Data2Concept2Text: An Explainable Multilingual Framework for Data Analysis Narration
Bertini, Flavio, Palù, Alessandro Dal, Zaglio, Federica, Fabiano, Francesco, Formisano, Andrea
This paper presents a complete explainable system that interprets a set of data, abstracts the underlying features and describes them in a natural language of choice. The system relies on two crucial stages: (i) identifying emerging properties from data and transforming them into abstract concepts, and (ii) converting these concepts into natural language. Despite the impressive natural language generation capabilities demonstrated by Large Language Models, their statistical nature and the intricacy of their internal mechanism still force us to employ these techniques as black boxes, forgoing trustworthiness. Developing an explainable pipeline for data interpretation would allow facilitating its use in safety-critical environments like processing medical information and allowing non-experts and visually impaired people to access narrated information.
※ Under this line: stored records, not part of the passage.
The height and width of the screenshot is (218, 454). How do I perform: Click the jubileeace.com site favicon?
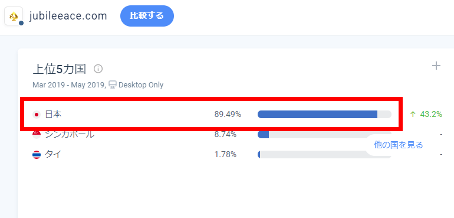tap(14, 16)
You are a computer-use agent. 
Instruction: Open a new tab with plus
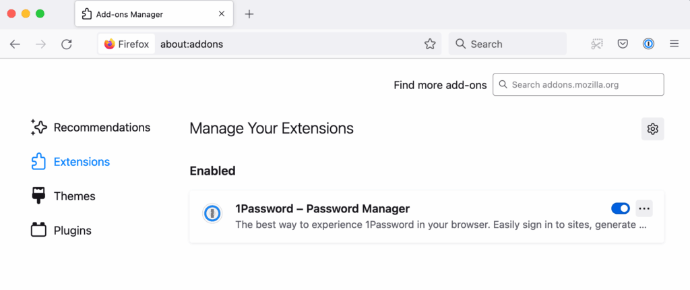(249, 14)
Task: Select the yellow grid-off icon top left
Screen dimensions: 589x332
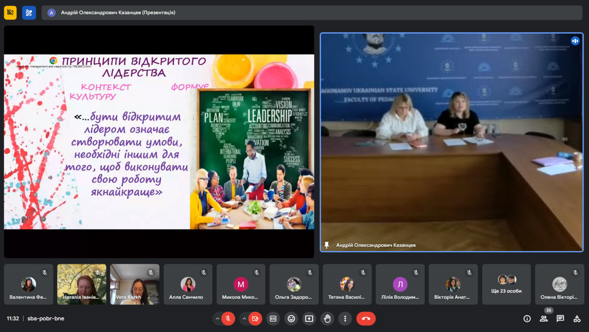Action: 10,12
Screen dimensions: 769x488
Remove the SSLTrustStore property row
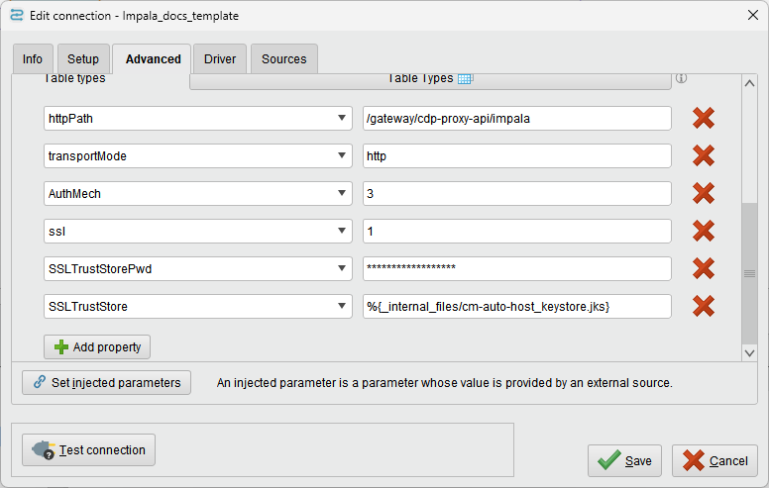click(x=704, y=307)

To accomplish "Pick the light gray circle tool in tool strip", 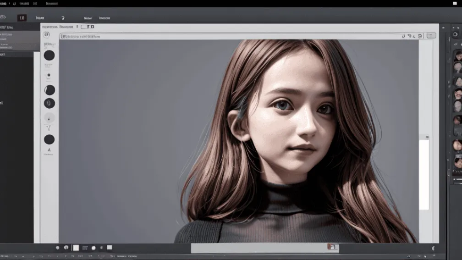I will coord(49,117).
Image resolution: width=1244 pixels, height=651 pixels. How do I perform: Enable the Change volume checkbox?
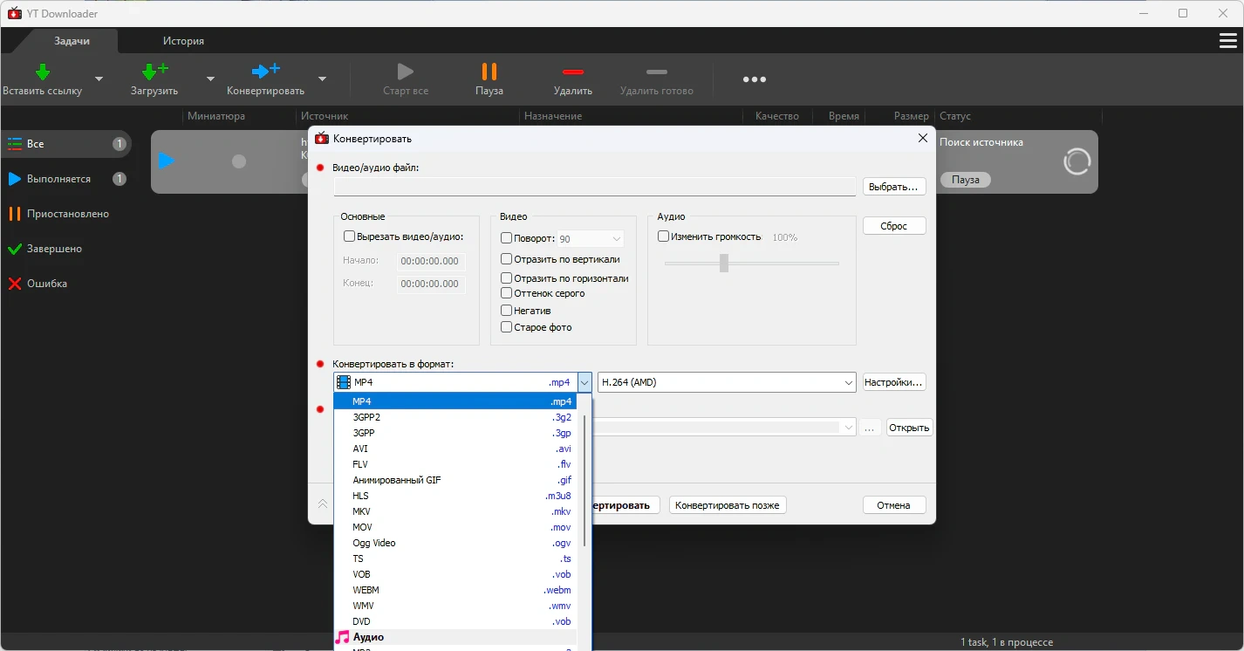point(664,236)
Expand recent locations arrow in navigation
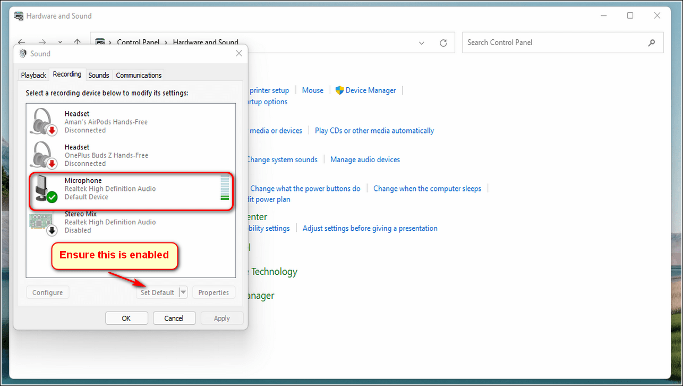 click(60, 42)
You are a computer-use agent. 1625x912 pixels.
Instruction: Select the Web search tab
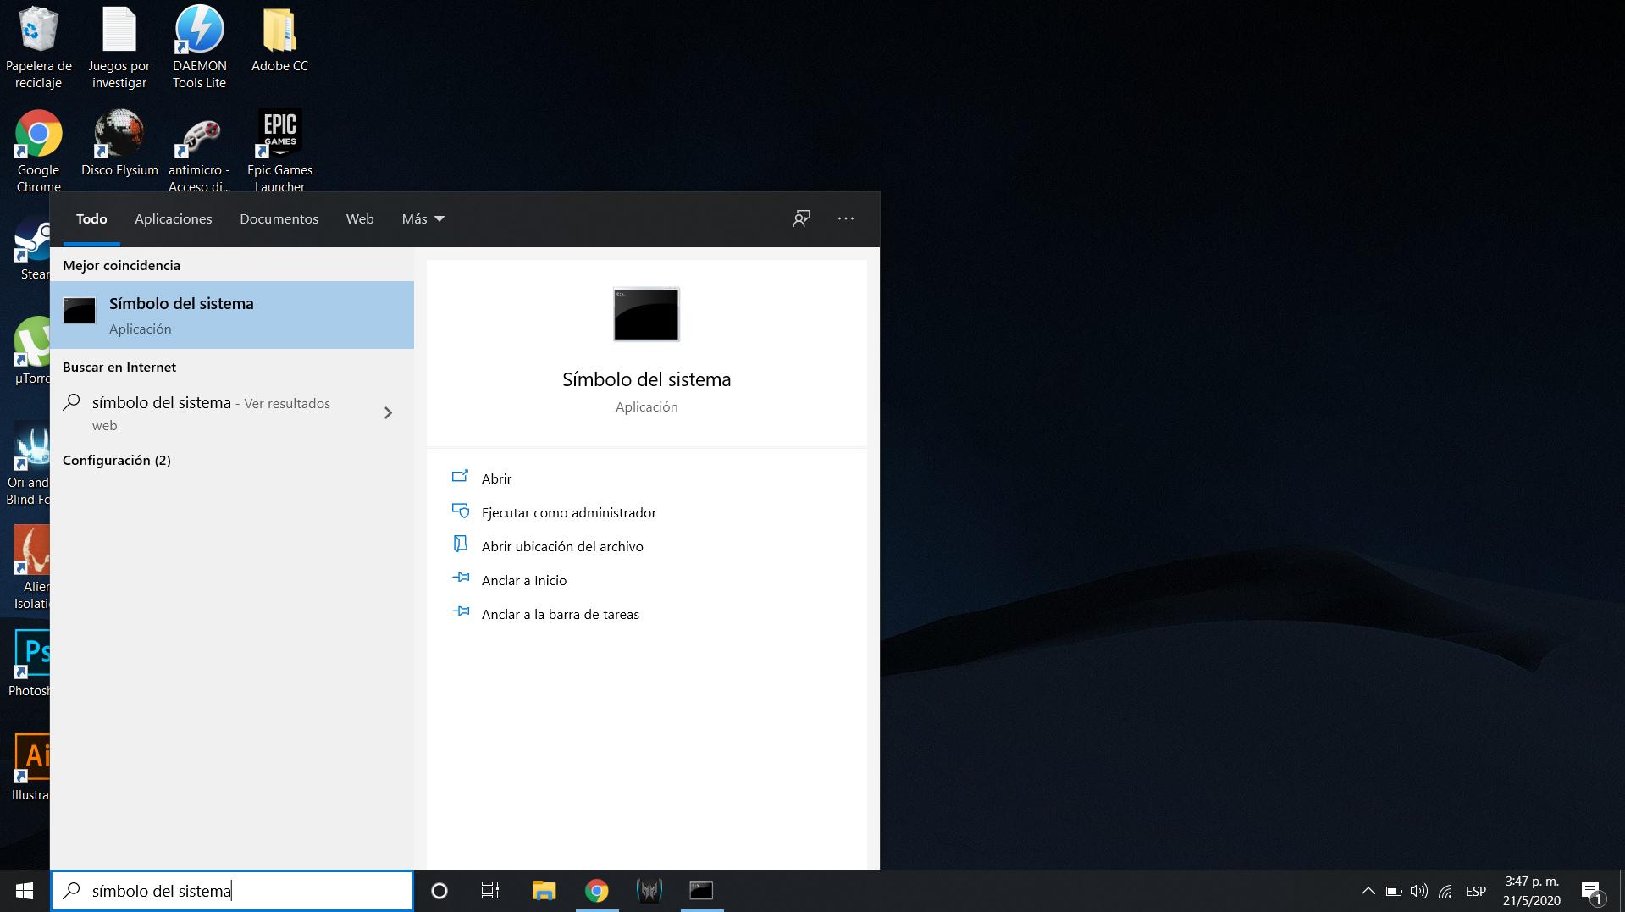(x=360, y=218)
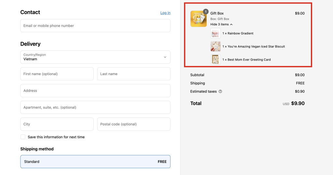Collapse the list using the Hide 3 items caret

(x=231, y=24)
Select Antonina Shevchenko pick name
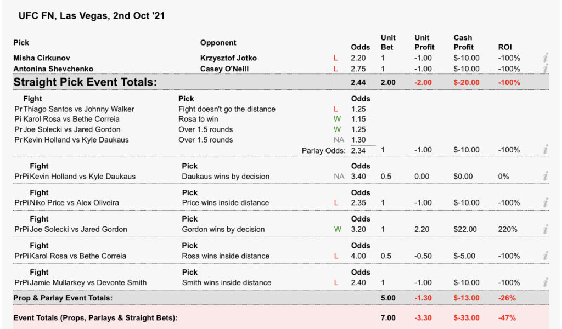This screenshot has height=329, width=562. pos(53,69)
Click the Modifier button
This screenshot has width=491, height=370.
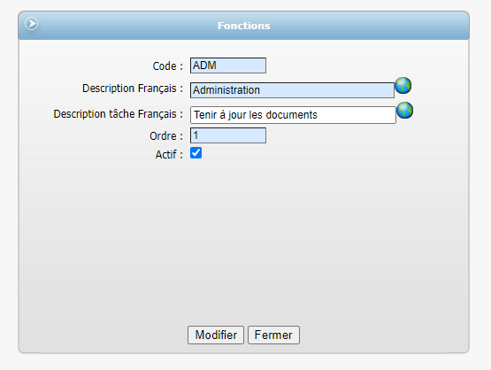[216, 335]
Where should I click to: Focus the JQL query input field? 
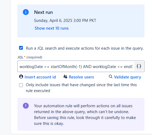(76, 66)
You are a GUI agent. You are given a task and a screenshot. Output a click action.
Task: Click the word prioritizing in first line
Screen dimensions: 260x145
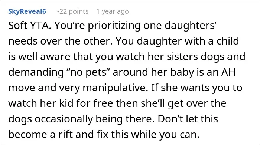pos(114,26)
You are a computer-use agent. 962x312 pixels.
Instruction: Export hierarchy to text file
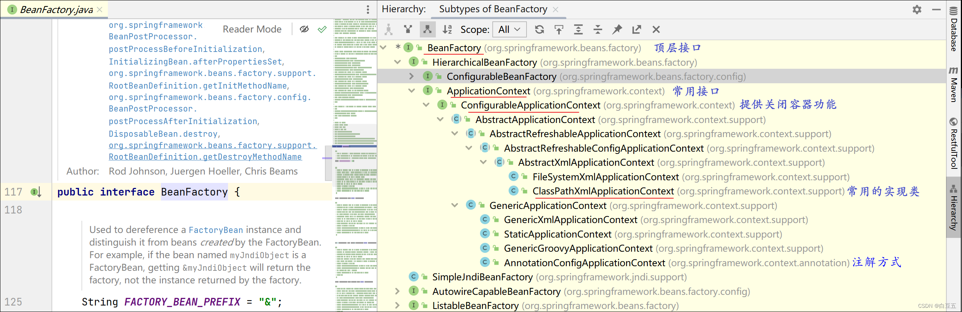pyautogui.click(x=636, y=29)
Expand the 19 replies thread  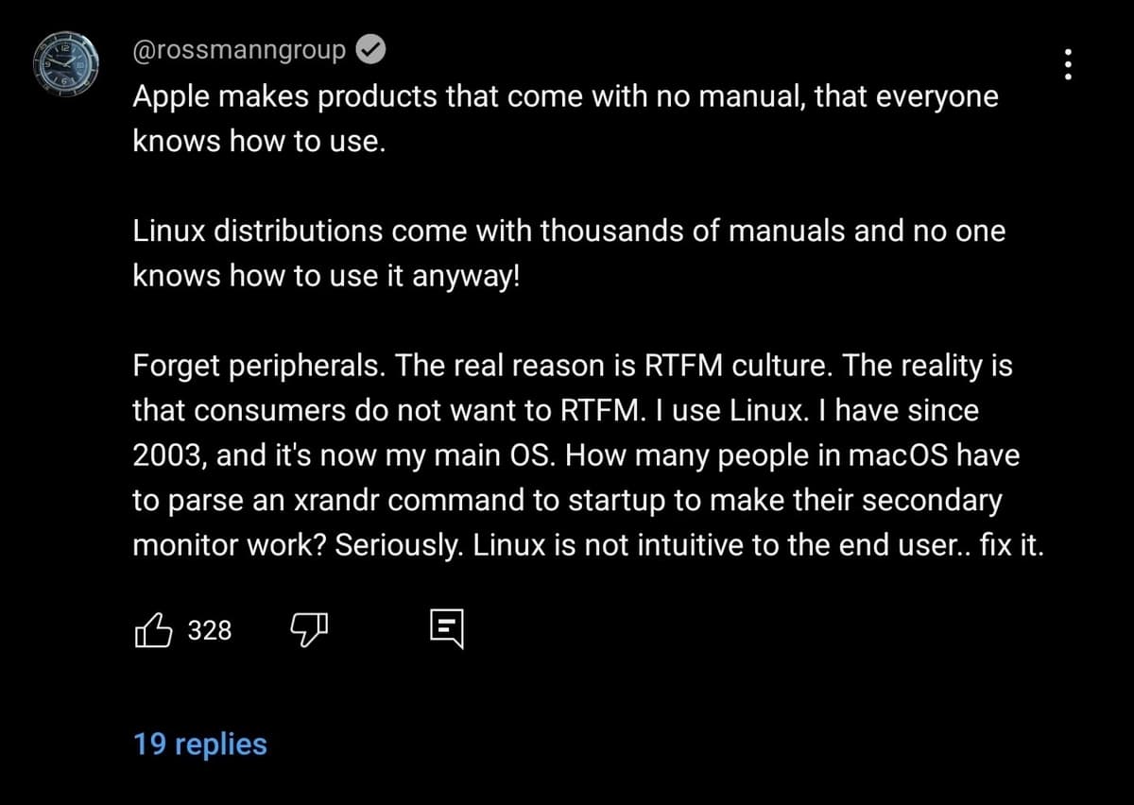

To this end, we believe that the fields of knowledge representation and automated reasoning research could present a valid alternative. Expanding on prior research that tackled the first stage (i), we focus on the second stage, named Concept2Text. Being explainable, data translation is easily modeled through logic-based rules, once again emphasizing the role of declarative programming in achieving AI explainability. This paper explores a Prolog/CLP-based rewriting system to interpret concepts-articulated in terms of classes and relations, plus common knowledge-derived from a generic ontology, generating natural language text. Its main features include hierarchical tree rewritings, modular multilingual generation, support for equivalent variants across semantic, grammar, and lexical levels, and a transparent rule-based system. We outline the architecture and demonstrate its flexibility through some examples capable of generating numerous diverse and equivalent rewritings based on the input concept.